Collected data entries
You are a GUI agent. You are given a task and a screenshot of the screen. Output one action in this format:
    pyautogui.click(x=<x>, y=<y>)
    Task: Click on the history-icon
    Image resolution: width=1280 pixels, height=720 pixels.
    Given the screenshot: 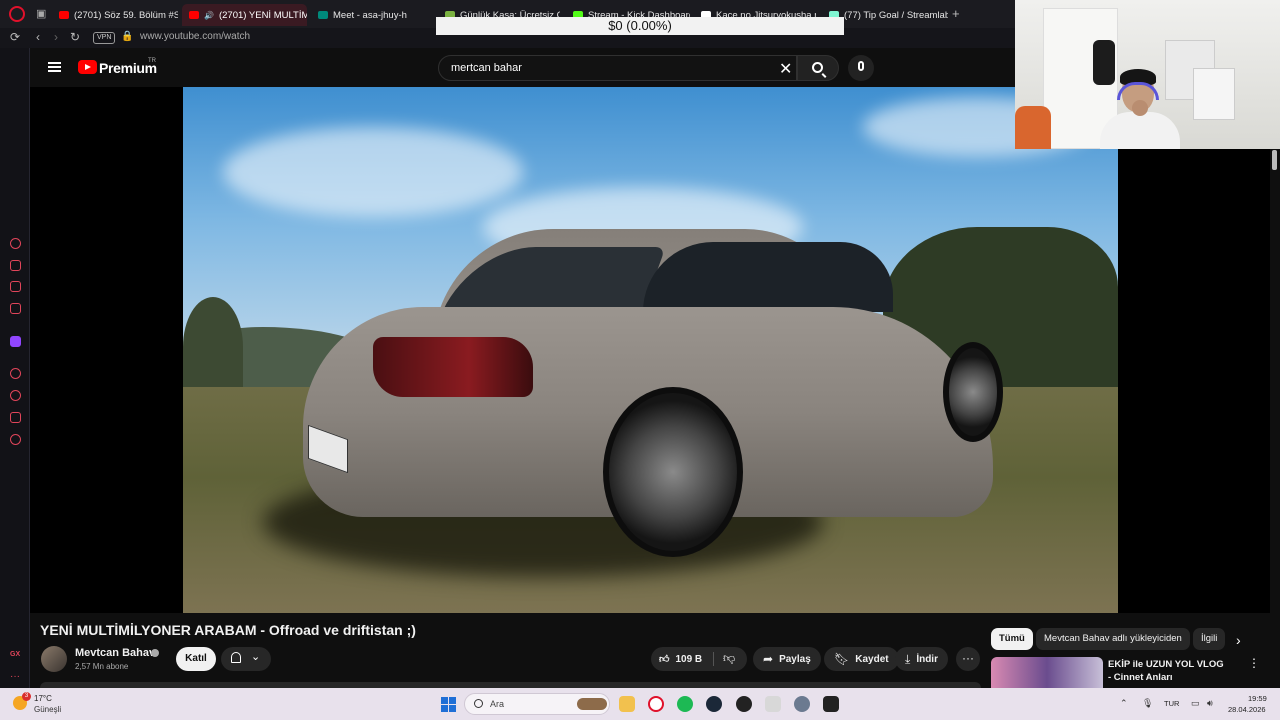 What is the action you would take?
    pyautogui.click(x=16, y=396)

● WHAT TO WORK ON: Reproduce the data word for word, beginning with its first line and ending after the line that contains "Image resolution: width=1280".

● RESULT OF THE TASK:
You are a GUI agent. You are given a task and a screenshot of the screen. Output one action in this format:
    pyautogui.click(x=<x>, y=<y>)
    Task: Click on the history-icon
    Image resolution: width=1280 pixels, height=720 pixels.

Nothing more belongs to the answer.